Sun 26 Aug 2012
CHARTER PILOT. 20th Century Fox, 1940. Lloyd Nolan, Lynn Bari, Arleen Whelan, George Montgomery, Hobart Cavanaugh, Henry Victor, Etta McDaniel. Director: Eugene Forde.
In spite of the fact that a couple of my favorite B-movie stars are in this one, I found myself disappointed for most of the movie’s running time.
The opening scene showed some promise. Lynn Bari is the scriptwriter for a radio show based on the fictional exploits of air ace King Morgan, played by Lloyd Nolan. In reality, and far from fiction, Morgan is indeed a pilot, but for a commercial airline whose more prosaic tasks include bringing a load of soft-shelled crabs up from Galveston to LA.
OK. So far, so good, but it turns out that there are romantic complications between the two, and for maybe next 50 minutes or so the movie turns into a comedy of most mundane proportions. He proposes, she refuses until he gives up flying, he gives up flying and goes to work behind a desk, which doesn’t work, in great detail which I shan’t bore you with, but if you were expecting a comedy, you might find this portion of the film amusing, if not out and out funny.

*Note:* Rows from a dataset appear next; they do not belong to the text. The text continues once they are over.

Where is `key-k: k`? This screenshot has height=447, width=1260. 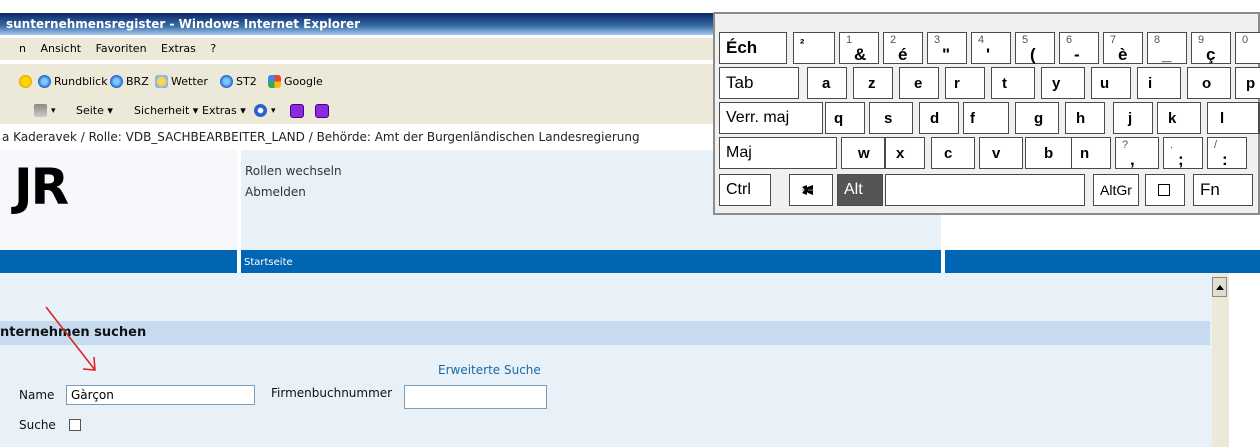
key-k: k is located at coordinates (1179, 118).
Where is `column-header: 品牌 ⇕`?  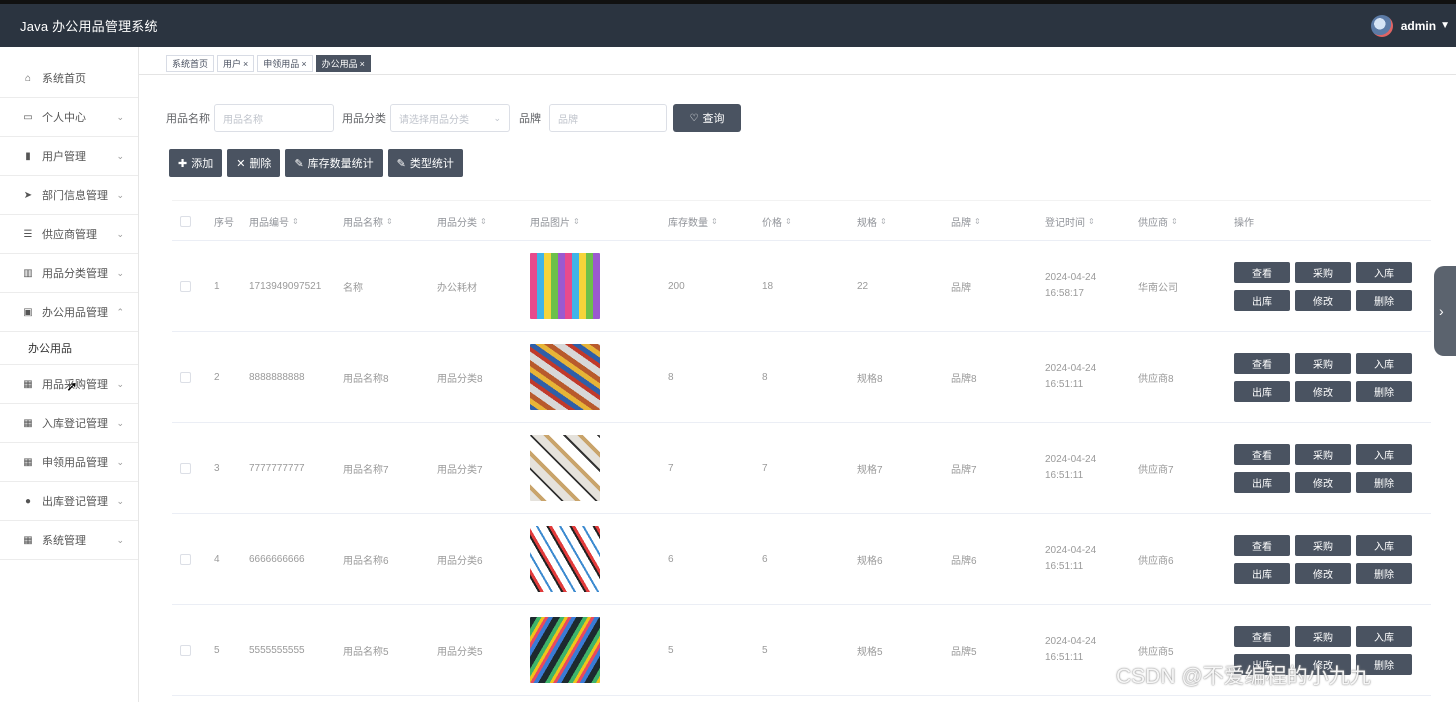 column-header: 品牌 ⇕ is located at coordinates (966, 222).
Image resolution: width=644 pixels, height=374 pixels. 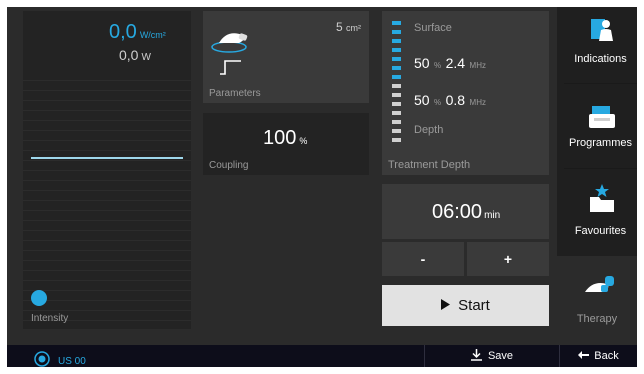 I want to click on device-label: US 00, so click(x=72, y=362).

It also turns out, though, eventually, that there is a bad guy in the background, and the next to final scene, with King Morgan and aforesaid bad guy kicking, wrestling and fist-fighting in the cramped space of a cockpit of a small airplane over the jungles of Honduras, with Lynn Bari screaming behind the controls while live on the air – well, at last the film was worth the money I paid to see it. On a homemade DVD, of course, as almost goes without saying.
Lynn Bari, of course, is as beautiful as ever, and Lloyd Nolan, while far from beautiful, is, as usual, one of the finer actors ever to be a B-movie star. Watching him rehearse his prepared proposal speech, while working out a whole gamut of ways to present his lines, is like attending a master class in acting, and he does it with ease.